Борис Константинович Зайцев:

"Деревня" написана в 1909 г. С юных лет я Бунина высоко ценил как художника. И побаивался и любил. Эту "Деревню" читал он нам до печати, еще в рукописи, в темноватой комнате квартиры Муромцевых ‹…› в Скатертном переулке. Из всей комнаты запомнилась коробка с гильзами для папирос на столе да просыпанный на черную клеенку рыжий табак. Как везде, где Иван жил, было неуютно, и такое впечатление, что вот приехал человек в гостиницу какого-нибудь Ельца или Каширы, поживет два дня да и уедет.

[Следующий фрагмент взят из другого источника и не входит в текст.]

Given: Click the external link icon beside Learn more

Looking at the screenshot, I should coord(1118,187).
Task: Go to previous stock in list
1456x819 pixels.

Слушали мы, кажется, вечера два, если не три - вещь большая и в писании Бунина считавшаяся поворотной: от одной полосы к другой. Слушатели были: две Веры, его и моя, Юлий - брат Ивана, да Пушешников, племянник.

Нельзя сказать, чтобы "Деревня" эта имела у нас успех. Помнится, Юлий бормотал что-то сочувственное, а другие помалкивали. Где она была потом напечатана, не помню, но вызвала шум. Народники упрекали за мрак изображения, односторонность подхода. Марксистам нравилось, что русская деревня "никуда", вот они все наладят. ‹…›

Все эти повествования - "Суходол", "Сто восемь", "Ночной разговор" (страшная вещь), "Хорошая жизнь", "Веселый двор", "Игнат" - глубоко горестны, даже трагический налет на них. Дело не в одном быте крестьянском, темном и глухом во многом, но и в горьком взоре, коим смотрит на жизнь автор (это личное, некий внутренний фонарь, и делает то, что писания Бунина не "очеркизм", а художество, не фотография, а преломление в душе художника: действительность плюс душа). Будто он и в сторонке, ничего не навязывает, а выходит так, что ему подчиняешься.

В чем-то народники были и правы: мрак сгущен. Я сам детство провел в деревне, и приятели мои были разные Савоськи и Масетки, и Анютки, и толстопузый от черного хлеба Роман-пастушонок. Бабы прибегали иногда к матери моей, как в крепость под защиту от пьяных мужей, или за лекарствами, - но никаких зверств и ужасов я не помню, а было это в конце прошлого века, в губернии Калужской. Во взрослом состоянии, уже в Тульской губернии, в шестидесяти верстах от Ясной Поляны, помню крестьян вполне мирных, а дети сплошь грамотные. Конечно, наша жизнь (вовсе не роскошная) казалась им как бы с другой планеты, и в неравенстве этом был исток дальнейшего, трагического.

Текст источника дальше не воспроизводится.